Reaves Asset Management Blog

A Regulatory Victory in Wireless Highlights Reaves’ Strengths

Written by The Investment Team at Reaves Asset Management | Jun 17, 2021 8:09:27 PM

After the merger of T-Mobile1 and Sprint closed a little over a year ago, we posted a blog indicating our enthusiasm for the new entity.  We opined that while we could not assume monthly wireless bills would be getting any cheaper, consumers were likely to benefit from improved network quality. We believe the initial returns on pricing have been favorable with some aggressive, consumer-friendly promotions in the marketplace. For example, carriers have significantly discounted and even given away iPhones and other handsets to new and existing customers alike.

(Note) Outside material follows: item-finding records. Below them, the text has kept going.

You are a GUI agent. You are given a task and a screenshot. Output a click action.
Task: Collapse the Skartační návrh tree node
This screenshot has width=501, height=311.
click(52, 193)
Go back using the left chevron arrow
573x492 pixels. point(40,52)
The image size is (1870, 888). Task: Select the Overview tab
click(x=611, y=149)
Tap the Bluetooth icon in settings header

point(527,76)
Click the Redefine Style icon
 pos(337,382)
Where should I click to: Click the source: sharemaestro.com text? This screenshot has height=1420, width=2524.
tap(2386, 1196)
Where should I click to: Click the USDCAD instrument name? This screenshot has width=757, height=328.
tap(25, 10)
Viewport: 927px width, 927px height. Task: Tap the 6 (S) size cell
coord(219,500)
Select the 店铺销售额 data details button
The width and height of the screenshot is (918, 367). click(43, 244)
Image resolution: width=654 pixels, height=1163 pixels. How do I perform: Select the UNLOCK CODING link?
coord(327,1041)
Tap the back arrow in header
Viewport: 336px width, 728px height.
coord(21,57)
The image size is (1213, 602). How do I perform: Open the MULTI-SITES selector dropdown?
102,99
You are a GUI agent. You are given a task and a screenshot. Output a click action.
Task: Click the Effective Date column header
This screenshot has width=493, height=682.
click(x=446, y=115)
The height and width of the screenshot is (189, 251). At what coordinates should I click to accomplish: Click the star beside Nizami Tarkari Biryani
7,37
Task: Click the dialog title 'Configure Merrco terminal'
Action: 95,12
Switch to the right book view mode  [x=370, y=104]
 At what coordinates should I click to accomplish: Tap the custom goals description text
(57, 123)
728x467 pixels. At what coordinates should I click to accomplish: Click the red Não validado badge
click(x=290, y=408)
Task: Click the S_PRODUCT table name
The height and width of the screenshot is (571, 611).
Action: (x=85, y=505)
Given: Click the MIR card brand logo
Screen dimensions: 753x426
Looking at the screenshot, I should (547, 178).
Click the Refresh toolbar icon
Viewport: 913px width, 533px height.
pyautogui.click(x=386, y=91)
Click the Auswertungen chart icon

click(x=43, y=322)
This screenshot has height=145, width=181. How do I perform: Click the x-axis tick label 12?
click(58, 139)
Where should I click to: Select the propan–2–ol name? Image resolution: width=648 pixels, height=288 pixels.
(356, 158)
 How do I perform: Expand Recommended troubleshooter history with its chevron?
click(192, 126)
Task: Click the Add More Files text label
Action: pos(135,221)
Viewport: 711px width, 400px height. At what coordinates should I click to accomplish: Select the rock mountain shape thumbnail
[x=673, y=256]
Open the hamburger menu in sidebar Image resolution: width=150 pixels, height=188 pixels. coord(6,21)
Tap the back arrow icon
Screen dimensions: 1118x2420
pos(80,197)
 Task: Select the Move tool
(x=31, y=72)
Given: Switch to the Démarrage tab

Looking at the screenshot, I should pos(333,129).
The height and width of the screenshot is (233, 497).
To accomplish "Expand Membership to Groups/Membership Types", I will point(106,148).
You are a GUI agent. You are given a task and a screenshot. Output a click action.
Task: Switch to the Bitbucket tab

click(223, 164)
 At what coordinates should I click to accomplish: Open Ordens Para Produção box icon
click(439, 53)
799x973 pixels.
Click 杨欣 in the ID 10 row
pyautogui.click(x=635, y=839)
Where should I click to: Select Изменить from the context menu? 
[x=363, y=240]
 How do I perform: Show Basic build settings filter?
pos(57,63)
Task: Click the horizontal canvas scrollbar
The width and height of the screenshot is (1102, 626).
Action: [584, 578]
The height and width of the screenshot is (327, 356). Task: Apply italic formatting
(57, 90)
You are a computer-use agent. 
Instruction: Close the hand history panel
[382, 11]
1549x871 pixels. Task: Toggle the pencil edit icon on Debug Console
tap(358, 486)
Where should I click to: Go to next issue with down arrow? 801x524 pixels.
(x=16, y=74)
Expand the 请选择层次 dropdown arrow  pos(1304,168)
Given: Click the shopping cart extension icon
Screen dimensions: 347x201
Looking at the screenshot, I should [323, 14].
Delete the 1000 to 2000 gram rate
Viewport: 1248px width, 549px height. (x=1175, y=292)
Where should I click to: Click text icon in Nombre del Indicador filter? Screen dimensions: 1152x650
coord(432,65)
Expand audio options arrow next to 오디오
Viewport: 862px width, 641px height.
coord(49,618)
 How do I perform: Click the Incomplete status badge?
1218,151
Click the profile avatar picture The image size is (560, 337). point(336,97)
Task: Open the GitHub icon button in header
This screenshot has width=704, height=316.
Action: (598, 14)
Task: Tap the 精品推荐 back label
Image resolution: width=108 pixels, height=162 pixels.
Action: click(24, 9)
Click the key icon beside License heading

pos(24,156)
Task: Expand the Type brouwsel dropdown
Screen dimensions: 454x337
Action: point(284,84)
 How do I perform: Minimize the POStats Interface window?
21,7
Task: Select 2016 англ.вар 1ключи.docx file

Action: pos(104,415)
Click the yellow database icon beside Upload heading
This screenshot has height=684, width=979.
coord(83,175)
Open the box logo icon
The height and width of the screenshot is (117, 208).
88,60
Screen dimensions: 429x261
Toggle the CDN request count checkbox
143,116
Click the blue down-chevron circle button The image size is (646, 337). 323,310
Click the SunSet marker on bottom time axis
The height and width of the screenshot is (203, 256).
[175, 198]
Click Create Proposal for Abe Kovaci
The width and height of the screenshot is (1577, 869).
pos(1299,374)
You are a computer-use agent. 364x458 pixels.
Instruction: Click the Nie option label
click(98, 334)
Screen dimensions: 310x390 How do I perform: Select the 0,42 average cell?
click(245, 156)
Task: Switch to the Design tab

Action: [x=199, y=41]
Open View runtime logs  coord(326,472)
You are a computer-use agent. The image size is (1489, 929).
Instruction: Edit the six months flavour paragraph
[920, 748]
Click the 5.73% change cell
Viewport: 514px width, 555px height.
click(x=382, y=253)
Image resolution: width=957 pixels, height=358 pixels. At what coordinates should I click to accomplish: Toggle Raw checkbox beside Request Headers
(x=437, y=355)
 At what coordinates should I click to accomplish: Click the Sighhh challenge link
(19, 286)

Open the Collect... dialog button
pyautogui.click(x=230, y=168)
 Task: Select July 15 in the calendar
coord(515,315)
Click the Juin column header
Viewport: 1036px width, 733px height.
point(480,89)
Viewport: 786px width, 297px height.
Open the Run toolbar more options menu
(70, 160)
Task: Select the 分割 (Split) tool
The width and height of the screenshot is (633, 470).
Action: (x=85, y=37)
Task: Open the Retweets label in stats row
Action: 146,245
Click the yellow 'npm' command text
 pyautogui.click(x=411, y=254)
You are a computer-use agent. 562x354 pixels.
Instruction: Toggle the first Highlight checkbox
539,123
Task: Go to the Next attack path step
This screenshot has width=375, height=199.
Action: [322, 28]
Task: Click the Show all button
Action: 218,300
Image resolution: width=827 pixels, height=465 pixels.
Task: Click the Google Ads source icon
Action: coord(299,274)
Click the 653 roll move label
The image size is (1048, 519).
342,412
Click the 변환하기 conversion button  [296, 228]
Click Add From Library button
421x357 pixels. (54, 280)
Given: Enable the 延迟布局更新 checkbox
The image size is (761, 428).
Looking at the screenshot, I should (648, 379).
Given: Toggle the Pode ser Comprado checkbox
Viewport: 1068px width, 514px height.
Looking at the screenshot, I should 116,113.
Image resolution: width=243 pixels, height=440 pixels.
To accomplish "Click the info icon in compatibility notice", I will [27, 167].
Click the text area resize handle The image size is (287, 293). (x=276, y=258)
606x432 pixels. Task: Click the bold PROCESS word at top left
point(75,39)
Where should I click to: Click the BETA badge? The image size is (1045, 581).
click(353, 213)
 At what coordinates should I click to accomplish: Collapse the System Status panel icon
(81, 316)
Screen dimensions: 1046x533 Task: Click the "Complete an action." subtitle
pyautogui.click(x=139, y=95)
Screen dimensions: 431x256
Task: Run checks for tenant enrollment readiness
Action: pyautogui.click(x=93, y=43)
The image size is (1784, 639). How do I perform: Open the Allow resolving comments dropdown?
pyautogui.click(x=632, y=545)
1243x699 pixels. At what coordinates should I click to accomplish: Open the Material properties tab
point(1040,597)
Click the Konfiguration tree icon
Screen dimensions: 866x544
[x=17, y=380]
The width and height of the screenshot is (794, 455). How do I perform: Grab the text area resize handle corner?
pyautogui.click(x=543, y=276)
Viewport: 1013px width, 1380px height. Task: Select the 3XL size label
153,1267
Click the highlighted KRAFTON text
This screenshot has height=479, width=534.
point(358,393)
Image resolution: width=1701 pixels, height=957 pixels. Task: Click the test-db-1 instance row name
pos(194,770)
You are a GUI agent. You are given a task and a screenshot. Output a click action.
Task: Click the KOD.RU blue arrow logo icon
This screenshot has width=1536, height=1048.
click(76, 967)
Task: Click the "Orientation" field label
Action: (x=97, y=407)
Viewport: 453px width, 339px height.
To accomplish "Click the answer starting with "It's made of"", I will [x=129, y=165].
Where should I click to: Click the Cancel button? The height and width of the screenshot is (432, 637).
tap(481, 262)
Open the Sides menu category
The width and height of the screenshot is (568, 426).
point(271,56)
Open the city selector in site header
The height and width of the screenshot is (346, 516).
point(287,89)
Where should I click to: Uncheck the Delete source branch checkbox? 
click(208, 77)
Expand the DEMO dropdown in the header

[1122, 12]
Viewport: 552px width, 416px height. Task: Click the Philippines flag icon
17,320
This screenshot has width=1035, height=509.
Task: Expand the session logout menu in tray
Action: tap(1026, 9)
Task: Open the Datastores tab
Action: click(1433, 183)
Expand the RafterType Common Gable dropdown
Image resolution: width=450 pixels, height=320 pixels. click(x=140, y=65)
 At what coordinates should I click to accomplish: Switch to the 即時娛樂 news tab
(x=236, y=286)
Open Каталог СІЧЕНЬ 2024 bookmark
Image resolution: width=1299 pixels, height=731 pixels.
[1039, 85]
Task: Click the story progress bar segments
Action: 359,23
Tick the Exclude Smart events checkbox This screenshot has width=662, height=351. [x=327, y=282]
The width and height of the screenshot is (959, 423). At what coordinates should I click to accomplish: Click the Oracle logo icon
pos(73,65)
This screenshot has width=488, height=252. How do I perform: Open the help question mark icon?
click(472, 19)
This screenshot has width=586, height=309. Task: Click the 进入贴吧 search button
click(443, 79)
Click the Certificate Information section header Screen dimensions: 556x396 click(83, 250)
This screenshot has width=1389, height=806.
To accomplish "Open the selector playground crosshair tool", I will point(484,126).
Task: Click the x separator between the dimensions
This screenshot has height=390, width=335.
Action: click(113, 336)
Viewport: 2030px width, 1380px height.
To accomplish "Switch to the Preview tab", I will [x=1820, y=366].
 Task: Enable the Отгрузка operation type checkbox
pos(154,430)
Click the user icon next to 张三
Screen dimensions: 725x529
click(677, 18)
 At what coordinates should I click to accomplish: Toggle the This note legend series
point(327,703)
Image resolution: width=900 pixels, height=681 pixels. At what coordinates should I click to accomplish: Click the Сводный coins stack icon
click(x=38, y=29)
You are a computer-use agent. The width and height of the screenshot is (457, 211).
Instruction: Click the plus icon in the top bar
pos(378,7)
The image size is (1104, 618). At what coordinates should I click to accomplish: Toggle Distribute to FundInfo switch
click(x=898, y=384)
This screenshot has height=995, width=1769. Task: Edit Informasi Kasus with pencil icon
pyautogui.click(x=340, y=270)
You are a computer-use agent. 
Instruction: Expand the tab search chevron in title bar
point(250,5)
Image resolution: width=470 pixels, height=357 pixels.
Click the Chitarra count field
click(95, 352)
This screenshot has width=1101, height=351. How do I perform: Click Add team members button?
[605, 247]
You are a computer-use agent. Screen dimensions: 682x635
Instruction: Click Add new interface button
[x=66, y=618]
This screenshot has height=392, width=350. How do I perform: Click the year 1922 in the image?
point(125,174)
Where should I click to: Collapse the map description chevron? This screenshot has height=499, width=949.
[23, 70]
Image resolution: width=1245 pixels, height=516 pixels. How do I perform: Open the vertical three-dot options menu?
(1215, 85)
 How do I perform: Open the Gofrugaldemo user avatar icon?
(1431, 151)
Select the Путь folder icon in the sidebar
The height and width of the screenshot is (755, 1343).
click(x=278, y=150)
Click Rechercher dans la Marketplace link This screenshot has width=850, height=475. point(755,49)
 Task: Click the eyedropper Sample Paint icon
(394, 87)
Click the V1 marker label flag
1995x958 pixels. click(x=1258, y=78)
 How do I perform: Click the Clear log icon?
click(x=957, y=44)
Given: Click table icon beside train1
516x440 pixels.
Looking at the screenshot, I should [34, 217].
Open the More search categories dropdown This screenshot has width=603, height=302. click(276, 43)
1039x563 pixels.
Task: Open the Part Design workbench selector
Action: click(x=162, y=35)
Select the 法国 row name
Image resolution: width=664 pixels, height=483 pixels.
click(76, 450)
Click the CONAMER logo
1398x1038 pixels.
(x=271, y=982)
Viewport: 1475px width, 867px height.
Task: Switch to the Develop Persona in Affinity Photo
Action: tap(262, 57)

While these marketing schemes may prove transitory, we think the groundwork has been laid for lasting improvement to network quality. Industry analysts broadly doubted a T-Mobile/Sprint deal could survive regulatory scrutiny. We imagine the initial success of T-Mobile, and the significant strategic response from its competitors, has exceeded the expectations of even the most strident supporters of the deal.

The Rise of T-Mobile

T-Mobile’s deal for Sprint was a triumph that followed years of meetings in boardrooms and courtrooms alike. That it was catalyzed by regulators rejecting AT&T’s attempted takeover of T-Mobile makes the saga all the more fascinating. That proposed transaction came with a break-up fee in the form of cash and wireless spectrum that armed T-Mobile with the assets necessary to compete as a standalone entity.  With a compelling marketing message and better network quality, standalone T-Mobile thrived.  Regulators rejoiced their decision. Oddsmakers in the T-Mobile/Sprint transaction cited the outcome of AT&T’s failed deal as the principal reason to doubt a successful merger was possible.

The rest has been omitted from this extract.